So I think when you look at an embedded control system, a microcontroller-based system, it has a large number of components around it. And over the years, the number of components have increased. Now even go back 10, 15, 20 years ago, it will usually have some sort of power management, A to D converters, reference devices, maybe some discrete devices, some study grams, some memory, flash memory, nonvolatile memory. It will have those kind of things.
But over the years, the amount that goes around that microcontroller has increased substantially, and it increased substantially with connectivity. So today, you need a USB, Ethernet, WiFi, Bluetooth, display driver, touch functionality, so just high-voltage sensors and others. So the number of components that go into an embedded control system have really multiplied in the last 20 years.
And we began our journey of really selling things around the microcontroller beginning in about '99, 2000, and then we did a small analog acquisition of TelCom Semiconductor in 2001. And with those resources and adding to it, we started building our analog franchise. And then we didn't really start doing the drumroll of acquisitions until about 2010. But the results have been that we have added all those products now available from Microchip, you can buy them as a kit or you can buy them separately.

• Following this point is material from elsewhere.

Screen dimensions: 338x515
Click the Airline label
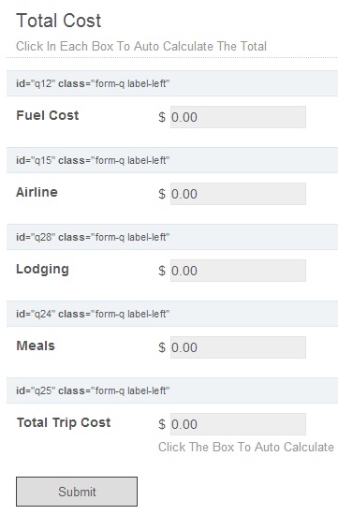tap(37, 192)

But if you now look at a reference design for an application and almost find any embedded control application in home, in industry, in car and in any place, open an appliance and look at its printed circuit board, you can essentially have everything on that from Microchip today, a microcontroller, a memory, analog, converters, opt-ins, some sensors, power management, drivers, connectivity, Bluetooth, Ethernet, WiFi, 802.11, anything else.

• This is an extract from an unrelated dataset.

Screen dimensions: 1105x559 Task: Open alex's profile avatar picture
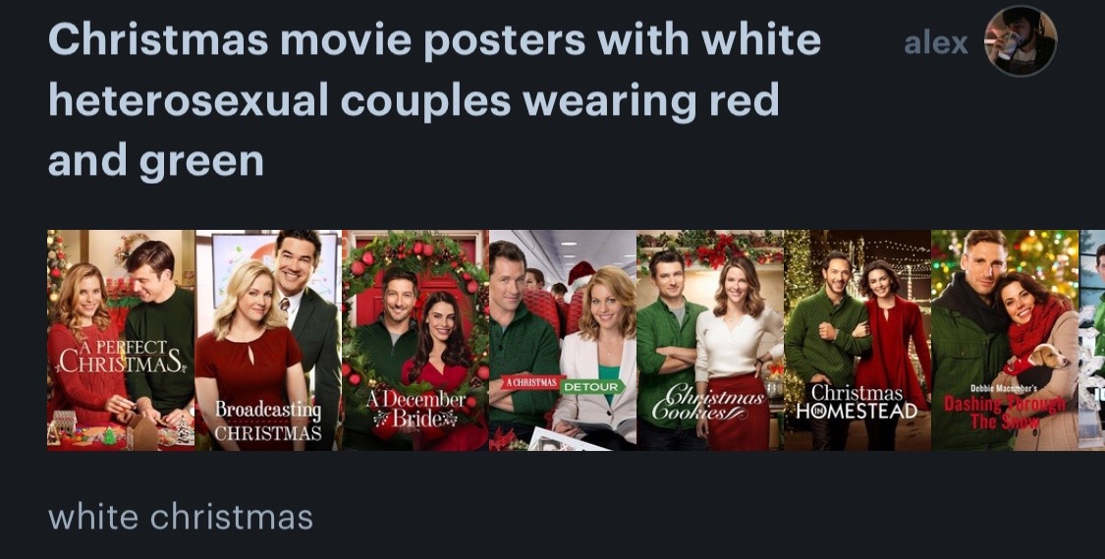[1020, 41]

And so we feel that we have done all that, and now we have a powerful franchise to be able to sell that entire solution. And the challenge in the last couple of years has been now training the sales force to really be able to take that kind of message to the market, and they're doing very well at it. So at this point in time, we do not really feel a burning desire to have to do another acquisition. The valuations are sky-high, will never meet our taste. And number two, we still have high leverage and we're paying down debt. And we have clearly signaled to The Street that when our leverage goes down and then we're still producing a large amount of free cash flow, a more likely use of that free cash flow is the increasing dividend and stock buyback and all that and not the new set of acquisitions. So I think that's where we are because we feel we have completed the solution, we have an enormous scale and do not have the scale disadvantage anymore. And with that, we are going to grow the business organically.